La vostra proposta è estremamente personale: un caleidoscopio in musica, in cui la matrice dominante è quella psych doom, con testi impegnati, che analizzano l’attuale società italiana. In sede di recensione ho provato a definirvi con la frase “Fuori dagli schemi, lontani da ogni moda, un universo a sé stante intriso di arte, sperimentazione e coscienza sociale”, vi siete ritrovati in queste parole? Vi andrebbe di approfondire la visione in musica dei Premarone?

Fra: Ti ringraziamo per questa generosa definizione che comunque coglie alla perfezione il nostro personale approccio alla musica. Di certo il fatto di non essere più -per usare un eufemismo- dei ragazzi (anche se il nostro Mic, il più giovane e talentuoso del gruppo, la punta di diamante insomma, ha dieci anni meno di noi ed è il più aggiornato sulle nuove tendenze) in qualche modo ci facilita, nel senso che ci sentiamo esonerati dal seguire mode particolari che non siano realmente sentite, compresi i tradizionali cliché legati a certi stili musicali. Il nostro gruppo nasce dalla voglia di stare insieme, di confrontarci su ciò che ci circonda (da qui una tendenza non tanto all’antagonismo quanto forse all’analisi sociale o storica di alcuni fenomeni che ci hanno colpito), di condividere idee, di divertirci e soprattutto di fare quello che ci passa per la testa. Tutto questo poi, inevitabilmente, si riversa nella musica che facciamo.
 

Molto interessanti sono anche le vostre copertine, da cui è facile intuire il desiderio di lanciare un messaggio partendo dall’immagine del disco, per poi proseguire attraverso le musiche e i testi. Qual è il significato che si nasconde dietro la copertina di “Das Volk der Freiheit”?

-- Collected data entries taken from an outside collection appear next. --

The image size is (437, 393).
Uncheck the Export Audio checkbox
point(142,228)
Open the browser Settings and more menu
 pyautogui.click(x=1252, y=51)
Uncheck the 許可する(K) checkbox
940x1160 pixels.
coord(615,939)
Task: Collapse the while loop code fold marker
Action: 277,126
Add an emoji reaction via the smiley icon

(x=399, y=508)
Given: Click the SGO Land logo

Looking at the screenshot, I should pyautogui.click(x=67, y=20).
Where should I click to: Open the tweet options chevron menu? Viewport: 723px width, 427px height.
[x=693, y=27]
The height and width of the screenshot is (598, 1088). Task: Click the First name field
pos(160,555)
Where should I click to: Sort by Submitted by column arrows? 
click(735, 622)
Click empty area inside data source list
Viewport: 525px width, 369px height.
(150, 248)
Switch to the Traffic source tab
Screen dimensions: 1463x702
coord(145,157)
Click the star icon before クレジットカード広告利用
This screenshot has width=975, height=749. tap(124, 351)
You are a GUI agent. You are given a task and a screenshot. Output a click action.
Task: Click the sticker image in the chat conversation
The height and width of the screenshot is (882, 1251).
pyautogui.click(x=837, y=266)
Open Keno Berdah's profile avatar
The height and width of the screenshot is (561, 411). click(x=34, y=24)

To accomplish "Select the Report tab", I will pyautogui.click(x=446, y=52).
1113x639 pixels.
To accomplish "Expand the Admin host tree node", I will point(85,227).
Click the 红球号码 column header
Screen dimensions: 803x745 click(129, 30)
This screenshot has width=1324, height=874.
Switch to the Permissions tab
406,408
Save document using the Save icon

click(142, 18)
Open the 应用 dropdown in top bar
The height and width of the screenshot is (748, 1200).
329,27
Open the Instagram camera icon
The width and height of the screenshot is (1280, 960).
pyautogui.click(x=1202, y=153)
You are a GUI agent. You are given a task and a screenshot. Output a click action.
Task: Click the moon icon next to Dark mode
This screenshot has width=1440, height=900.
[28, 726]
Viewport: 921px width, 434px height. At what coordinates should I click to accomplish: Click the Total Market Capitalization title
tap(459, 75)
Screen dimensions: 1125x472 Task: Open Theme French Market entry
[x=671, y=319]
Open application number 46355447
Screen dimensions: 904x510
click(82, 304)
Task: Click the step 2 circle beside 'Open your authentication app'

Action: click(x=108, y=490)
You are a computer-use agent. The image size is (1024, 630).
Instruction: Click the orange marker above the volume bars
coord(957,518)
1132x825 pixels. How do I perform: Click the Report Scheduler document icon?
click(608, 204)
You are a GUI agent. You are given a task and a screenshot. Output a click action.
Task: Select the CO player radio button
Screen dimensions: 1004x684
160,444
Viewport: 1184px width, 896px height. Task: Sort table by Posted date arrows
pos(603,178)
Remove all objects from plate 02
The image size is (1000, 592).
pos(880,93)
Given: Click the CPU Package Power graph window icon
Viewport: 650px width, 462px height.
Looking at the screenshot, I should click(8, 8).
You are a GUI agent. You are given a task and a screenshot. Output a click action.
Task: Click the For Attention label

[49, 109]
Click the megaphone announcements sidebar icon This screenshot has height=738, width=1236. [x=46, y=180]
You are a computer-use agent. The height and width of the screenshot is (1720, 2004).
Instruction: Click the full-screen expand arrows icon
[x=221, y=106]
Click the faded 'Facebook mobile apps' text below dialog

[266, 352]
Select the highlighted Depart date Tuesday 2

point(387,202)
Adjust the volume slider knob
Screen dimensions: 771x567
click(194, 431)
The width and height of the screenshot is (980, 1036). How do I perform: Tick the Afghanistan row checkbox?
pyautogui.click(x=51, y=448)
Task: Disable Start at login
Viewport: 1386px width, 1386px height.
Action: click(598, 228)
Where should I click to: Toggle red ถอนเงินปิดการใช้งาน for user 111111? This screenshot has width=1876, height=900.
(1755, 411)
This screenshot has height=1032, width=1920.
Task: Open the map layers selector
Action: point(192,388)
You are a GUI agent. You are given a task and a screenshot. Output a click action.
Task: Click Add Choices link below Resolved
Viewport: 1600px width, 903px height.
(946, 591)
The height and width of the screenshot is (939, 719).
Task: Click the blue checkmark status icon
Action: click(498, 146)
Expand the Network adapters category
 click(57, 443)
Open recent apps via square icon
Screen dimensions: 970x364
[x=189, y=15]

Michele: È proprio così, la copertina raffigura il concept del disco di cui intende presentare il messaggio. Agli occhi di chi osserva appare subito evidente uno scenario di totale distruzione, dominato da una serie di macerie frutto della devastazione della civiltà. In primo piano alcune figurine evanescenti ballano e si divertono spensierate, totalmente incuranti del disastro che le circonda. Si tratta di un collage di immagini che, perlopiù, abbiamo ricavato da varie foto storiche del terribile bombardamento di Dresda ormai quasi al termine della Seconda Guerra Mondiale; tra di esse abbiamo rinvenuto anche i personaggi danzanti al centro della copertina: pensa che erano membri di un circo attivo ancora nel febbraio del ’45 quando sulla città fioccavano le bombe degli Alleati! Proprio questo particolare ci suggerisce un forte richiamo metaforico all’attualità (italiana e non solo): in un clima di decadenza da fine impero, mentre tutto ci sta crollando addosso, noi continuiamo a non voler vedere la realtà, troppo presi dalle nostre quotidiane incombenze e assorbiti dalla perpetuazione di riti sociali che paiono ineludibili… Tutta la scena, infine, è sovrastata da un cielo lacerato e minaccioso, in cui sembra prendere forma uno sguardo inquietante, a suggerire che, forse, esiste una regia più o meno occulta a tutta questa catastrofe.

 


La copertina di “Das Volk der Freiheit”

 

Viene quasi naturale chiedervi quali siano le vostre letture… Avete un autore che seguite particolarmente?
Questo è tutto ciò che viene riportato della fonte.